GIVEN PROBLEM: Return every line from the rows below that contains the word "height", copied unchanged.

DATASET EXCERPTS:

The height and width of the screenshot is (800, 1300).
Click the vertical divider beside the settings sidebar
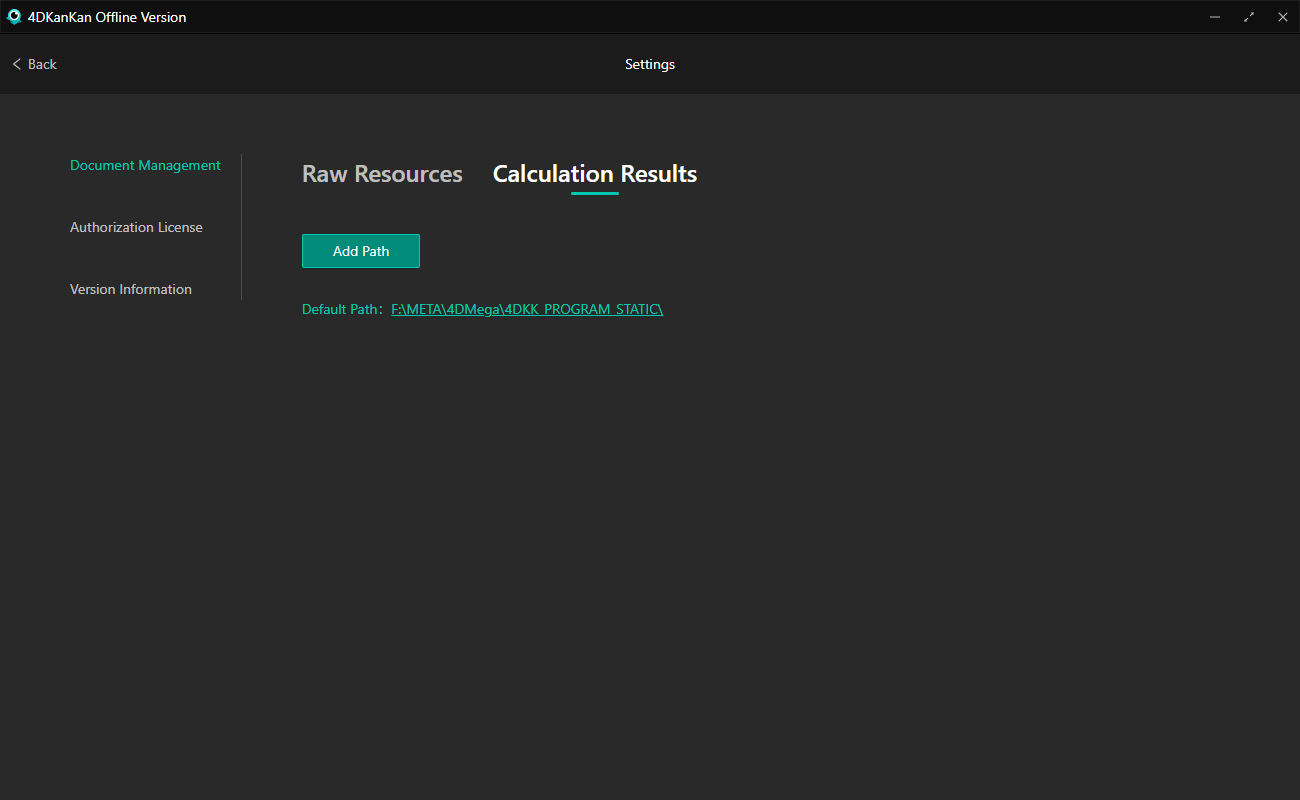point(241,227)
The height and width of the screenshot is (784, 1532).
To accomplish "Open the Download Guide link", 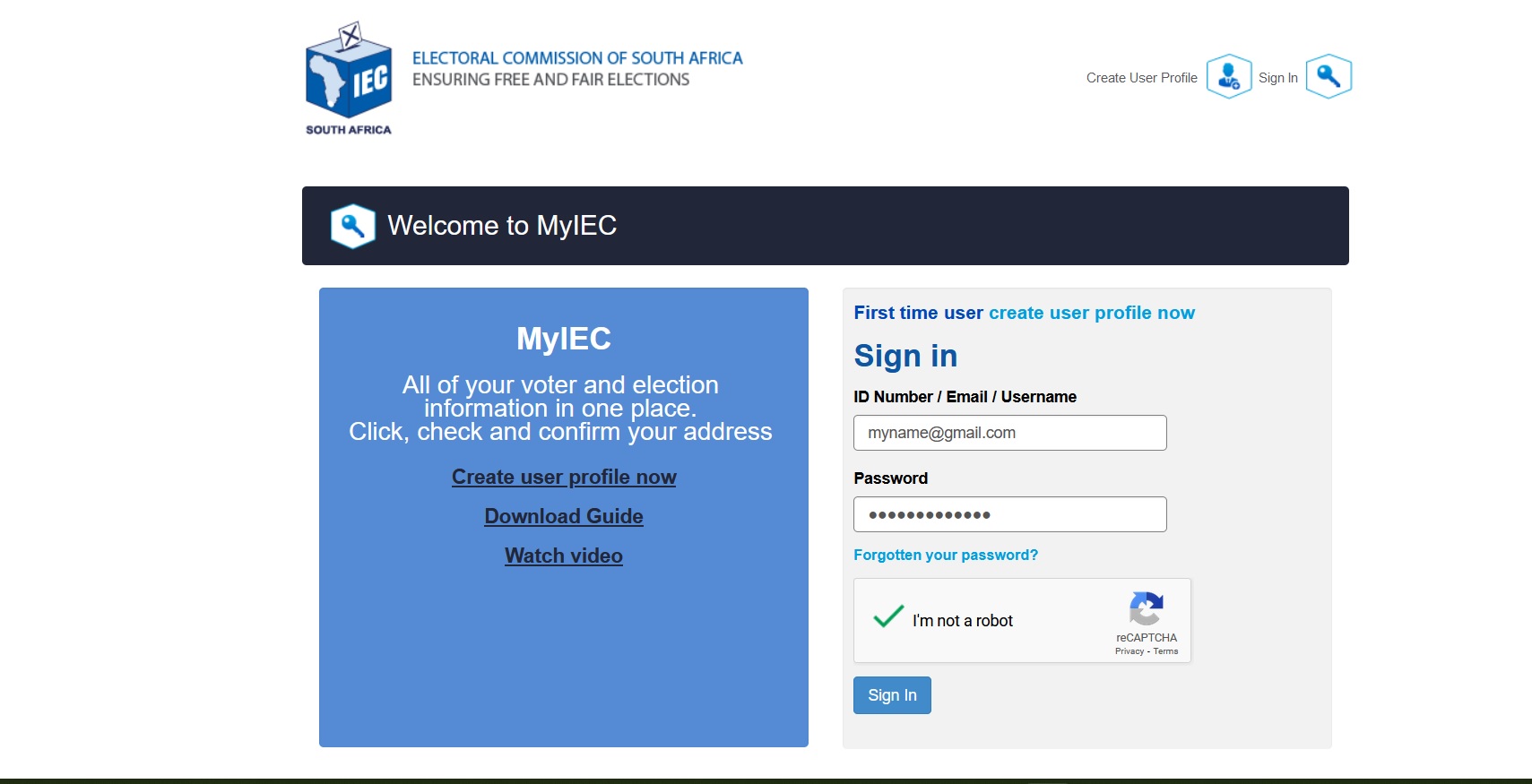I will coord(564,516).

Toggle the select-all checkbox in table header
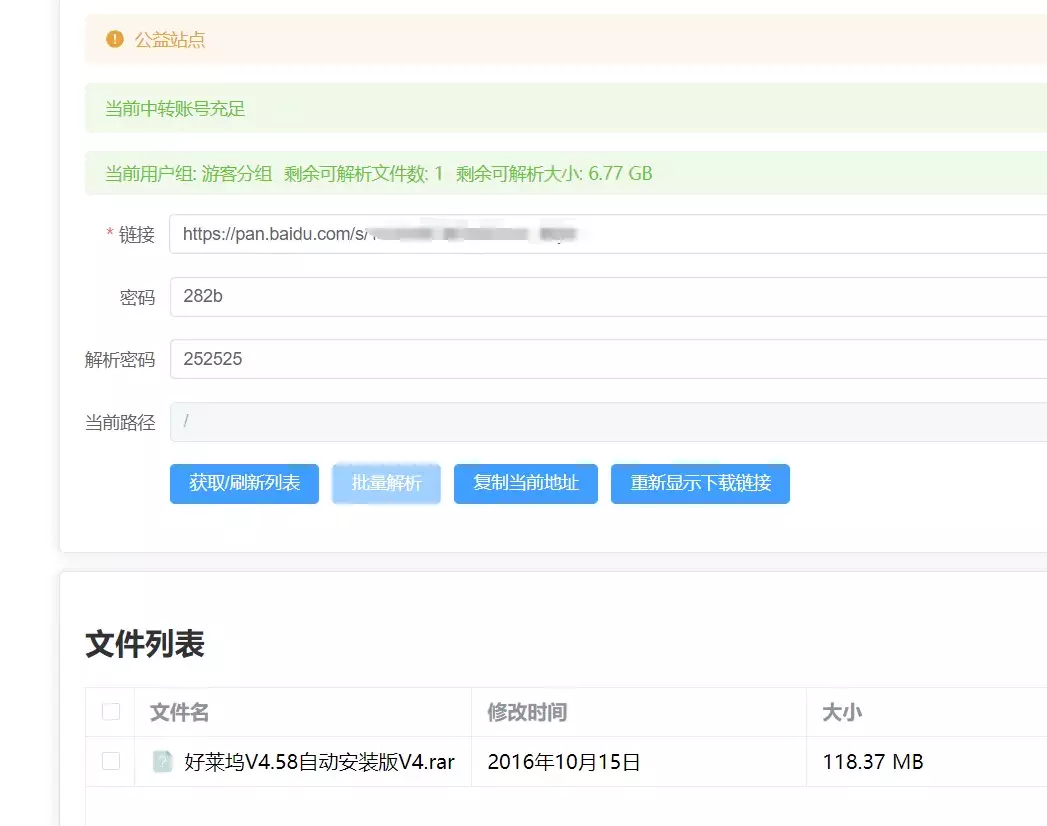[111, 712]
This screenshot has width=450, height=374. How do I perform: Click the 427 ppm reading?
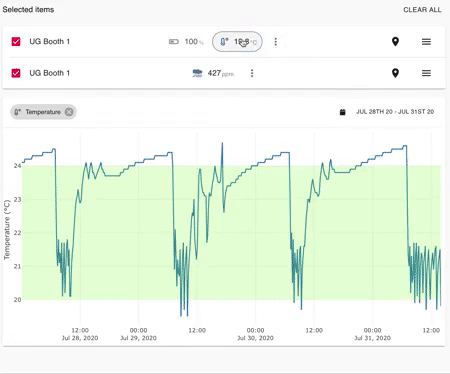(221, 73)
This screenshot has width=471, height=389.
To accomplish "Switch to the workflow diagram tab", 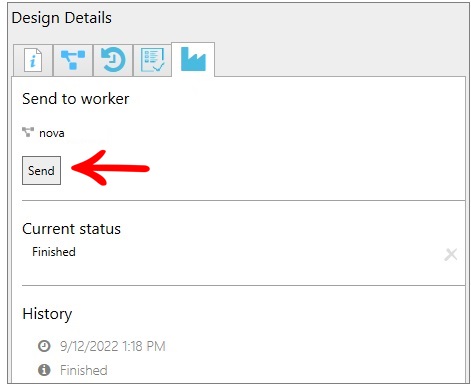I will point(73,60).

RESPONSE TO THE TASK:
The height and width of the screenshot is (800, 1300).
The height and width of the screenshot is (784, 1532).
This screenshot has width=450, height=374. How do I perform: Click the 427 ppm reading?
This screenshot has width=471, height=389.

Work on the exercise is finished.